Then again, from the beginning my feelings about this have had little or nothing to do with the facts on the ground.

On the face of it, “Amar’e in Israel” remains one of the kookiest sports stories in recent memory. Yet, miraculously, the reaction was one of muted credulity. This despite the fact that Amar’e’s claim sprang up out of thin air and then some. Several days and one candid interview with (kosher) agent Happy Walters later, the jig is up: Stoudemire might have some Jewish blood, is a spiritual dude who loves him some world religions, and like so many other Americans, can’t resist the History Channel.

Now, one would guess, it would be time for all to exhale, put things in perspective, and then go to town on Amar’e-and just as importantly, on ourselves. Against all common sense, we had held back. No irony, sarcasm, or imminent date with catastrophe. We just sat there and waited for the truth.

Naturally, I felt myself overcome with guilt. Not only am I embarrassed by my willingness to suspend disbelief, but I also abandoned my post. During that first day of breathless anticipation, a goyishe friend expressed disappointment and dismay at the lack of snark. He likened the whole thing to a Mel Brooks joint and asked where “the acclaimed Jewish wit” was. To top it all off, he added, “The only person I’ve seen be ‘Jewish Funny’ about this whole thing is Amar’e himself, maybe.”

I’m not including snippets of this email to show that all my relationships are based on self-stereotyping, nor to suggest that, as a non-practicing Jew who regularly forgets what words start with haychet, I’ve somehow reduced my identity to a recognizably ethnic sense of humor. It’s more that, in the absence of any real Jewish knowledge or praxis, I fall back on that murky class of attributes that make for a “cultural” Jew. Failing to capitalize on such golden-and relevant-material was a kind of betrayal. Don’t worry, I’m rectifying the matter as we speak.
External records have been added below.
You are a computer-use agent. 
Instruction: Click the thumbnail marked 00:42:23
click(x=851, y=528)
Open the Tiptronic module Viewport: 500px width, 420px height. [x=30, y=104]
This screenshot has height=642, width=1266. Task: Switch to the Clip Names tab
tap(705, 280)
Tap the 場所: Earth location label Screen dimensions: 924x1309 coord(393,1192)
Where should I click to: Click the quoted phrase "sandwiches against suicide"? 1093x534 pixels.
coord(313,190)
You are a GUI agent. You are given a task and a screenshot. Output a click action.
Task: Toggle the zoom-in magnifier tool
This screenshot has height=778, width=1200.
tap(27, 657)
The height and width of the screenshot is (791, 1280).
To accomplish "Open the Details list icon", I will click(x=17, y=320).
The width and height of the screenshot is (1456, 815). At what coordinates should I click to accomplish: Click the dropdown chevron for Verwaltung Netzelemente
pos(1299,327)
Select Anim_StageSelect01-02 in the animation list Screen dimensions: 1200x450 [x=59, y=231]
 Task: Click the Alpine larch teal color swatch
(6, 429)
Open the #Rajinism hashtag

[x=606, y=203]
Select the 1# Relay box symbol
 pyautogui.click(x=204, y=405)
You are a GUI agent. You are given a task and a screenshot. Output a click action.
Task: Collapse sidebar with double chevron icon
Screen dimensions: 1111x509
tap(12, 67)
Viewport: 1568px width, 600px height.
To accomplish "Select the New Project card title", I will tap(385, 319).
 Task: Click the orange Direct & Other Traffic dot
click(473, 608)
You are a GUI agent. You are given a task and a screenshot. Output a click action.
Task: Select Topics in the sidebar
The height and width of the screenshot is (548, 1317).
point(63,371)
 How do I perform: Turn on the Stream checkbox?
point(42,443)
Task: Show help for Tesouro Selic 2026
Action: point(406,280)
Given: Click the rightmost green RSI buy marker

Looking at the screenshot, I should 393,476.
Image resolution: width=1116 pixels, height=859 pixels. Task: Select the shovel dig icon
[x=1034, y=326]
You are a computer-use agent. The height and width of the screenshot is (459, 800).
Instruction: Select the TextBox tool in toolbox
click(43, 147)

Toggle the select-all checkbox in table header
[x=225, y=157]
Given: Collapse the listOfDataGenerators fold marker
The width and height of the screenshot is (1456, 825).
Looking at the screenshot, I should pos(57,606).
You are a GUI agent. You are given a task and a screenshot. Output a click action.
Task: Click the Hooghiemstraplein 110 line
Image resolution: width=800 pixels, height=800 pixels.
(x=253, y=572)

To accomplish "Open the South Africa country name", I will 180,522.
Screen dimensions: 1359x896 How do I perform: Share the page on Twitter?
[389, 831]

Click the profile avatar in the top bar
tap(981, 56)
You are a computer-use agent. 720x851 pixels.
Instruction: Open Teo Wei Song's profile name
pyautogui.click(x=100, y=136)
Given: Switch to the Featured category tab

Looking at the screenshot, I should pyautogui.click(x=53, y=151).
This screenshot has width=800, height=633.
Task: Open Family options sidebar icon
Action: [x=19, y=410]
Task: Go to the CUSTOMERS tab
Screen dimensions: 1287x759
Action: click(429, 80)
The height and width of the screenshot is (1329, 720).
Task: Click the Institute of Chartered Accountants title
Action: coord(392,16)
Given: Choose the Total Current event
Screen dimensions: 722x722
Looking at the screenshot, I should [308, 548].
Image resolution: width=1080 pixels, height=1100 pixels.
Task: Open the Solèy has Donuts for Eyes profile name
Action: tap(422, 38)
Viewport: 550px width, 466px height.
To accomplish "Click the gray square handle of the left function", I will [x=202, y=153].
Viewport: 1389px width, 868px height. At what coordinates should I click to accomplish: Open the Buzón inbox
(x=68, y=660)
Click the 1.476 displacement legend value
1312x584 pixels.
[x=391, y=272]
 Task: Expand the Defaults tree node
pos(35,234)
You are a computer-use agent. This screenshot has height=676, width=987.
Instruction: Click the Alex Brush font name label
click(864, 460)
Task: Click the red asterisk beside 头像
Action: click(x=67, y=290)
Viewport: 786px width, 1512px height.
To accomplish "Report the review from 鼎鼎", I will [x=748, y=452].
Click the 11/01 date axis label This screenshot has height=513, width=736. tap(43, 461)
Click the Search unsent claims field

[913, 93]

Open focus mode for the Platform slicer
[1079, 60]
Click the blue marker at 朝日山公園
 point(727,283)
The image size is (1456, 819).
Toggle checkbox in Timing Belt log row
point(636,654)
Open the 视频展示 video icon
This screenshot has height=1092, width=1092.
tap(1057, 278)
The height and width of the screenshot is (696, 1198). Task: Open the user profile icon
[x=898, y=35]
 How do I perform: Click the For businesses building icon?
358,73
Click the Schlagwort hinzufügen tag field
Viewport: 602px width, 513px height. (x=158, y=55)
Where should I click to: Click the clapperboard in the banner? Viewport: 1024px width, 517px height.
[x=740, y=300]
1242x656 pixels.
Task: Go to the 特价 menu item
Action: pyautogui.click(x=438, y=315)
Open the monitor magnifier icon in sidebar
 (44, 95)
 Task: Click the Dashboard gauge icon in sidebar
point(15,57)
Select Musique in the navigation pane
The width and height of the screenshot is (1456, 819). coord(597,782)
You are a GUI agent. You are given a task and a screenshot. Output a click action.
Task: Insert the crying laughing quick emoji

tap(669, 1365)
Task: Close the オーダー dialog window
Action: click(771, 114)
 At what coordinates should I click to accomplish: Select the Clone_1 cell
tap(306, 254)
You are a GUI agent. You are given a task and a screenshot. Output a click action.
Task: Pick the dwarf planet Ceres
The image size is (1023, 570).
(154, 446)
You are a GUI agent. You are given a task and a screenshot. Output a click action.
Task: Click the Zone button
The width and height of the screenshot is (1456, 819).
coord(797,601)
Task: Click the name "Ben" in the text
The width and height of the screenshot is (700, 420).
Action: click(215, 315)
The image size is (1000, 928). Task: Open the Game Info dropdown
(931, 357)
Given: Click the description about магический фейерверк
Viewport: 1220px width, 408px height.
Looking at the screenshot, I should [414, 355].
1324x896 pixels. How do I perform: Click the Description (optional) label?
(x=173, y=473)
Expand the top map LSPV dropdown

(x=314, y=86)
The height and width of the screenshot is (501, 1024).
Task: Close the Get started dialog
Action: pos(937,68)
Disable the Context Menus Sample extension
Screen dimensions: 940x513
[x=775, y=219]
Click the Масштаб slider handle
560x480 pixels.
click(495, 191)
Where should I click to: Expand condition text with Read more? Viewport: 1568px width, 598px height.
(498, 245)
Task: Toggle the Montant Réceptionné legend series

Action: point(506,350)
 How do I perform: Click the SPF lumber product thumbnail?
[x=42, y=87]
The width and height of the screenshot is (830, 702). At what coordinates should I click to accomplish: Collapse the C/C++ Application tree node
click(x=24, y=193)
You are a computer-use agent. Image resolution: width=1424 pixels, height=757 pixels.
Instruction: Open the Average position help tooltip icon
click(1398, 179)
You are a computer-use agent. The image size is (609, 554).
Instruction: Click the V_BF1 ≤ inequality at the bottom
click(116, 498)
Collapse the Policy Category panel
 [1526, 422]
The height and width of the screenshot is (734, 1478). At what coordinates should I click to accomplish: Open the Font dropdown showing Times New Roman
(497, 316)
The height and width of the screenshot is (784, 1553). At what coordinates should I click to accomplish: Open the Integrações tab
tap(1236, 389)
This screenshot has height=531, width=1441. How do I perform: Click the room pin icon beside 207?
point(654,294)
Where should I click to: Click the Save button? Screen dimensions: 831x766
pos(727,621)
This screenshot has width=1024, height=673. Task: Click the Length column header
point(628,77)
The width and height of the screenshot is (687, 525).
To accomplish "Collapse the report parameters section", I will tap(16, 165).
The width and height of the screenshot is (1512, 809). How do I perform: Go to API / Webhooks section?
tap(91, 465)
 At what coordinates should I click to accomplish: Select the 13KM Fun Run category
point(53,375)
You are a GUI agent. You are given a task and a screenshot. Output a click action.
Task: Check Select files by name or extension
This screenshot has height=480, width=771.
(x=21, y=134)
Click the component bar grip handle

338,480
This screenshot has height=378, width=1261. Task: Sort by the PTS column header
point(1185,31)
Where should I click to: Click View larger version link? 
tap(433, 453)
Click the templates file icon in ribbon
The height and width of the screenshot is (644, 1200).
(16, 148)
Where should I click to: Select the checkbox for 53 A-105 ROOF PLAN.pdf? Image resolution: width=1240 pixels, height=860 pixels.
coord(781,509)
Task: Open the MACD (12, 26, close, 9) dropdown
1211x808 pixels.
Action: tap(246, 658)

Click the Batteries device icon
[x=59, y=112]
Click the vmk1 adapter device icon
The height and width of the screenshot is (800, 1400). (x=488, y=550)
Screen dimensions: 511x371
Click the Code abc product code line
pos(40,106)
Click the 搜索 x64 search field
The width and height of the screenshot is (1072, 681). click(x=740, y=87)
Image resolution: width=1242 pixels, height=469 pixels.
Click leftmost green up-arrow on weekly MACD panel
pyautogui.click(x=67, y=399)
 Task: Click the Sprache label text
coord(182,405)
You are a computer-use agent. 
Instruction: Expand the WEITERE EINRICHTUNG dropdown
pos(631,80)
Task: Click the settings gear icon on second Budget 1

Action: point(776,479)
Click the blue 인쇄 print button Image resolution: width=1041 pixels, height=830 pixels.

At the same time, though, I find myself obsessively re-tweeting Amar’e’s dispatches from the Holy Land. They’re remarkably mundane and relaxed; his observation that Tel Aviv was like Miami was certainly far sharper than intended. Still, here is one of my favorite NBA players juggling around the entry-level signifiers of my fathers, and my fathers’ fathers.

The Sport5 interview doesn’t need any cackling interloper; it practically mocks itself. Stoudemire vows to observe Shabbat, which would make him a greater pioneer for Judaism in pro sports than Hank Greenberg and Sandy Koufax rolled up in one. Since NBA teams regularly play on Fridays, it’s such an absurd suggestion that the interviewer doesn’t even bother to follow up. It plays like one of Christopher Guest’s opening scenes, or an interlude from one of those lo-fi network comedies I keep hearing about.

Yet I’m not laughing. Instead, there’s a disjointed, uneasy pride. And then immediately after, again with the guilt.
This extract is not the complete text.